Los presidentes de las principales textileras antioqueñas han alertado al país sobre la quiebra inminente de sus empresas, de persistir la situación actual. En lo corrido de 1993 los efectos de la apertura se han evidenciado en el sector con crudeza. Se estima que las telas que entran legalmente o de contrabando copan más del 30% del mercado interno y su cuantía crece sin cesar. Mientras tanto las exportaciones se han estancado. Y las ventas internas, que sostuvieron el ramo en 1992, se han venido a pique. La industria nacional no puede enfrentar el dumping, la subfacturación, la falta absoluta de controles aduaneros, la revaluación del peso y el contrabando.
Lo dicen los propios textileros, el sector que más inversiones ha hecho para modernizar sus factorías y que más peticiones ha elevado al gobierno para conjurar la crisis. La respuesta oficial ha sido tardía e incompleta: establecer precios mínimos de aforo para 30 productos, cuando los empresarios los solicitaban para cien. Esto sin incluir las exigencias para la totalidad de las confecciones.
La burguesía ha optado por descargar sobre las espaldas de los trabajadores las consecuencias de su bancarrota. Una de las estrategias, facilitada por la reforma laboral, ha sido dividir las empresas, creando nuevas firmas que contratan personal con salarios bajísimos sin sujeción a la llamada «unidad de empresa». Tejicóndor ya ensayó el procedimiento y Coltejer está imponiéndolo a marchas forzadas.

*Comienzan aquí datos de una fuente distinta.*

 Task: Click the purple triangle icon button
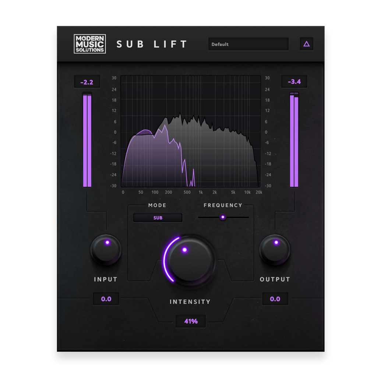(x=306, y=44)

Había sido una de las recomendaciones del Banco Mundial.
Las negociaciones colectivas han sido particularmente difíciles desde la promulgación de los retrógrados preceptos de la ley 50 de 1990, que dieron luz verde a los despidos colectivos, a la contratación temporal y a la pérdida de la retroactividad de las cesantías. No es una exageración afirmar que se está echando a la calle por hornadas a los trabajadores. Coltejer, por ejemplo, licenció temporalmente a unos 200 obreros desde hace más de tres meses, y casi la mitad aún no han sido reintegrados. Más de 300 han renunciado a la compañía desde septiembre de 1990, cuando empezó la invasión de telas foráneas. Polímeros, del mismo grupo Coltejer, solicitó al Ministerio del Trabajo autorización para despedir a 300 asalariados, de 650 que ocupa. En Fabricato se ha desvinculado a 140 en lo que va de 1993. Allí mismo los obreros temporales suman ya 450, de un total de 5.500. En Coltejer y en Enka, miles de operarios cambiaron de régimen de cesantías por presiones de sus patronos.

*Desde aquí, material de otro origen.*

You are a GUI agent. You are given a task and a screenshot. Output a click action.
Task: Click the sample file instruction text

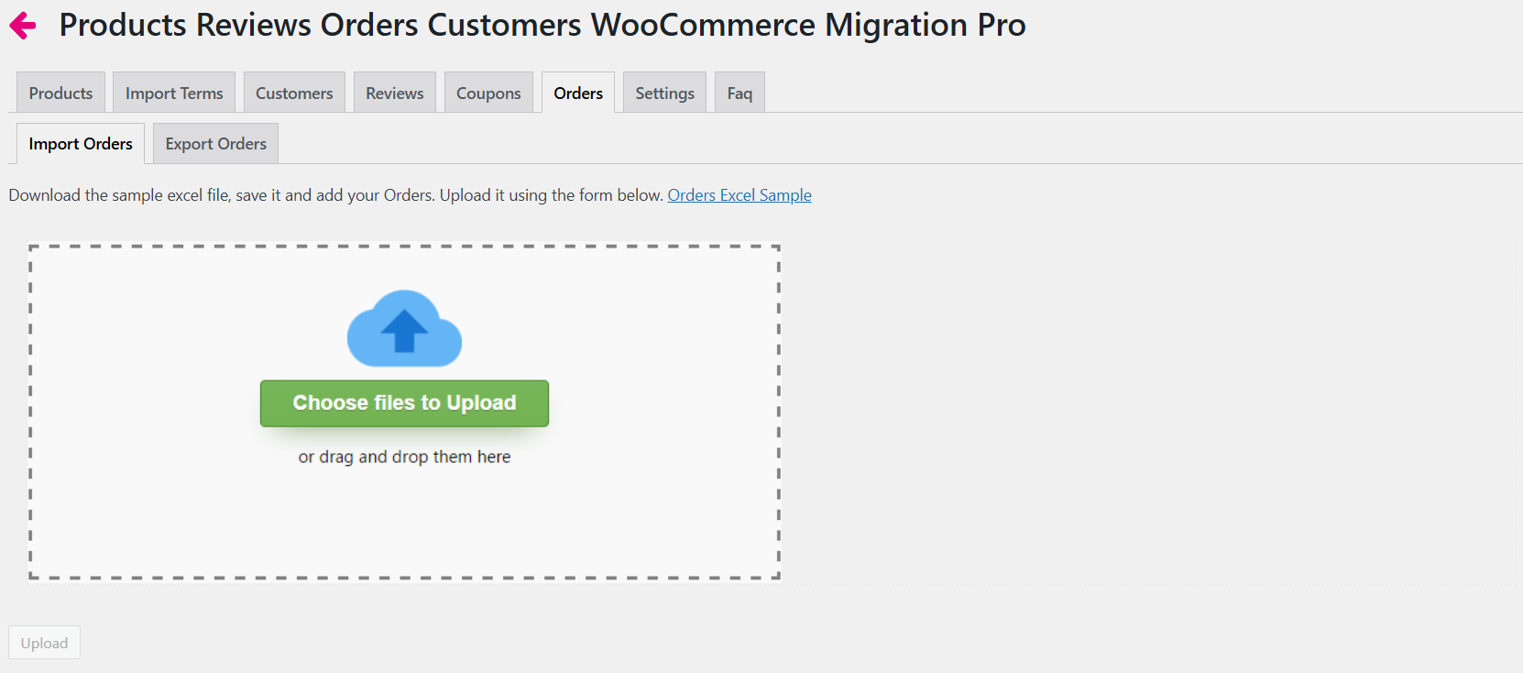(334, 194)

En el sector de confecciones, que comprende en su mayor parte empresas medianas y pequeñas, los problemas no son menos graves. Acopi destacó recientemente las dificultades insalvables de los confeccionistas por los mismos motivos del resto de la industria: competencia desleal del extranjero con productos subsidiados, ausencia de controles oficiales y contrabando. El valor de las exportaciones del sector bajó en 1992 en un 30% frente a 1991. Y es vox populi que en este año las ventas para el mercado doméstico se han visto severamente afectadas. Centenares de empresas confeccionistas en Barranquilla, Medellín y otras ciudades, han tenido que cerrar sus puertas.
A mediados de mayo se reunió en Medellín un congreso nacional de sindicatos textileros, que señaló como causante de la crisis a la política aperturista del gobierno, puesta en marcha a instancia de los organismos financieros internacionales. En la reunión se recordó cómo las tres únicas crisis vividas por la industria textil, la de 1975, la de 1982 y la actual, muestran el mismo denominador común: la liberación de las importaciones.

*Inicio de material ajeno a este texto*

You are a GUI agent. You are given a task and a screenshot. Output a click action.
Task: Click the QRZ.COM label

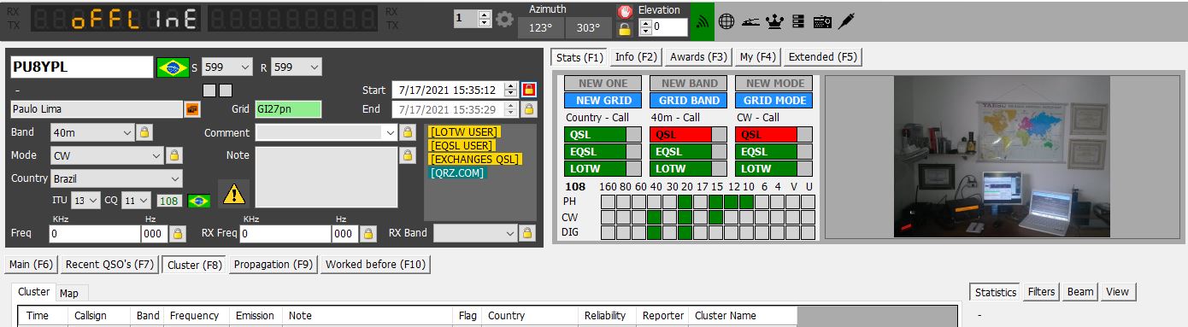[x=457, y=172]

El evento sindical instó a los obreros a luchar contra el inminente peligro que se cierne sobre la estabilidad y los derechos de contratación y organización, y lanzó un llamado a los empresarios a unificar esfuerzos con los trabajadores para echar atrás la estrategia neoliberal que amenaza con arruinar la producción y el trabajo nacionales.